In one embodiment, by mouse mark rectangle will demarcate in the people that chooses just frame choosing, and according to the different scale size of people in scene distance, estimate under same level coordinate, in actual scene, one meter is mapped to the pixel count in image.

By demarcating, the parameters such as the real area of scene, degree of tilt, suggestion galleryful can be estimated.

In one embodiment, after demarcation, generate perspective matrix, described perspective matrix is mainly used to the size of the different far and near crowd of normalization scene.From the single-frame images of scene, select at least 2 adults randomly, if be less than 2, then change a uncalibrated image, and suppose that everyone average height is 175cm, use a linear regression model (LRM) to estimate a perspective matrix M.Pixel value M (p) in perspective matrix M to represent in the actual scene of pixel p position 1 meter of pixel quantity shared in the picture.

In one embodiment, video channel can be increased, and by inserting monitor video address at the interface of adding video channel, can complete the connection to new video passage.

Optionally, all existing video channels are shown with tabular form.

In one embodiment, described step S200 also comprises after judgement crowd event generic: S202, by the data write into Databasce of crowd's event.The execution of this step can, before providing early warning, can, after providing early warning, can also be also parallel work-flow.

Below in conjunction with accompanying drawing, the disclosure is set forth.
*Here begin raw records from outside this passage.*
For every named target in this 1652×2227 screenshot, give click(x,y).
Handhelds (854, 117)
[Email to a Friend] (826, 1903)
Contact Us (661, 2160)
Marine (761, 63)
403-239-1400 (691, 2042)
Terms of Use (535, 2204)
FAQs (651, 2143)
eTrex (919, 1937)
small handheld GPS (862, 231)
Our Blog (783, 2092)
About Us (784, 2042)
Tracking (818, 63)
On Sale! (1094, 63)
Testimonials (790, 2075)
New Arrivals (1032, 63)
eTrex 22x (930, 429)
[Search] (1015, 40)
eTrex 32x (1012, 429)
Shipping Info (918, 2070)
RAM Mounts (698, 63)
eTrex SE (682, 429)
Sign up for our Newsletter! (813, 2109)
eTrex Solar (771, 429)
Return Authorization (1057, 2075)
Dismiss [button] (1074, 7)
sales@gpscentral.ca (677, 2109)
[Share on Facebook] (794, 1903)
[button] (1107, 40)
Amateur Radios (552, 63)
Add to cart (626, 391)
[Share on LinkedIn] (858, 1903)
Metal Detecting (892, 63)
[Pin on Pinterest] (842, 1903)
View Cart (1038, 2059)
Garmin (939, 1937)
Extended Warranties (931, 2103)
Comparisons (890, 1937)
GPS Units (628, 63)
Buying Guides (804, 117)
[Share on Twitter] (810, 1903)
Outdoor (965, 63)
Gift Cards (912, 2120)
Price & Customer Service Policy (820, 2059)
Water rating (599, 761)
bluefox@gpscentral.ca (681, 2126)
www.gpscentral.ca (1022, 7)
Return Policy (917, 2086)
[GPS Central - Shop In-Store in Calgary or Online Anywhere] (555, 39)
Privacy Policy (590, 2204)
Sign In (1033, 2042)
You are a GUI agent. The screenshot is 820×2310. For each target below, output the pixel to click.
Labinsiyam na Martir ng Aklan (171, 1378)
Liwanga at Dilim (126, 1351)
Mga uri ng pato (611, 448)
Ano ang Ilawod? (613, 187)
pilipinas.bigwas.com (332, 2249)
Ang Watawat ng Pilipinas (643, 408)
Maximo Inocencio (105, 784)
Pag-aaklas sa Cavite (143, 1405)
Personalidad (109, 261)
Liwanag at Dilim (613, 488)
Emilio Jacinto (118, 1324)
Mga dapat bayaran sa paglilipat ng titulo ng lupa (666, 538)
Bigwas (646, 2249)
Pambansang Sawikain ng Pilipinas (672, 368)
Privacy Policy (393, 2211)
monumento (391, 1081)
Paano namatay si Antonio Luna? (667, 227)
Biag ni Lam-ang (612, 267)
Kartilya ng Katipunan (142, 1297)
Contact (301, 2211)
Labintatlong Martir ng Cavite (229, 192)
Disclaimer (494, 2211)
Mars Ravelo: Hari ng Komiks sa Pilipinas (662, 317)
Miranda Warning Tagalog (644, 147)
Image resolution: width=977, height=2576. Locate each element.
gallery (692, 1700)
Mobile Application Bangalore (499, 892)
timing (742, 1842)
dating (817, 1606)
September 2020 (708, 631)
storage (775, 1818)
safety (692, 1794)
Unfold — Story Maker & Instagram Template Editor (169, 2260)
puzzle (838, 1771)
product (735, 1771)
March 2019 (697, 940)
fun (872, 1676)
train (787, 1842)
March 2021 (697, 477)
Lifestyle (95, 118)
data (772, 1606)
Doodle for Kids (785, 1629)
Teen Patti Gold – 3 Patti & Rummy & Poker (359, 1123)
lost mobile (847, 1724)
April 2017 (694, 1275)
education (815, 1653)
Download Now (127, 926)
In one embodiment, as shown in Figure 3, this figure once trains computation process or target identifying to the schematic network structure of the complete convolutional neural networks used in the process.In the drawings, ground floor P0 is former figure, and the second layer is the sub regions P0 ' in former figure P0, and be then 3 layers of convolutional layer, parameter 7*7 wherein, 5*5 represent the size of convolution kernel.The dimension of the binary file blob of the subgraph P0 ' obtained from P0 is 72 × 72 × 3, the dimension of the binary file blob obtained after first convolutional layer conv1 process is a result 72 × 72 × 32 for 3 dimensions, a result 36 × 36 × 32 for 3 dimensions is obtained through second convolutional layer conv2 process, a result 18 × 18 × 64 for 3 dimensions is obtained through the 3rd convolutional layer conv3 process, here pond layer has been lain in convolutional layer, can see that image size that convolutional layer obtains is all the half of front one deck.Two-layer full linking layer is entered after this layer, fc4 and fc5 is two-layer full linking layer, fc4 is the result of 1000 × 1, fc5 is the result of 400 × 1, fc6 is that regression target exports, fc7 is that classifying type target exports, last DenistyMap and Gobalnumber is the calibration result of original image, be manually provide mark and generated, fc6 (324 × 1) result that network generates can arrange by image is rows of the density image becoming (18 × 18), and the density_map counting loss concentrated with demarcation, for training network; Fc7 be 1 × 1 result and gobalnumber contrast and lost, also may be used for training network.Can switch between two of a training pattern convergence target as required, a convergence target loss loss tolerance, the computing method of described loss are as follows:

Result-the globanumber of loss=fc7

Another convergence target loses Eucldieanloss tolerance with Euler, and the computing method that described Euler loses Eucldieanloss are as follows:

Result-the densitymap of Eucldieanloss=fc6

When loss does not meet the demands, this process of iteration.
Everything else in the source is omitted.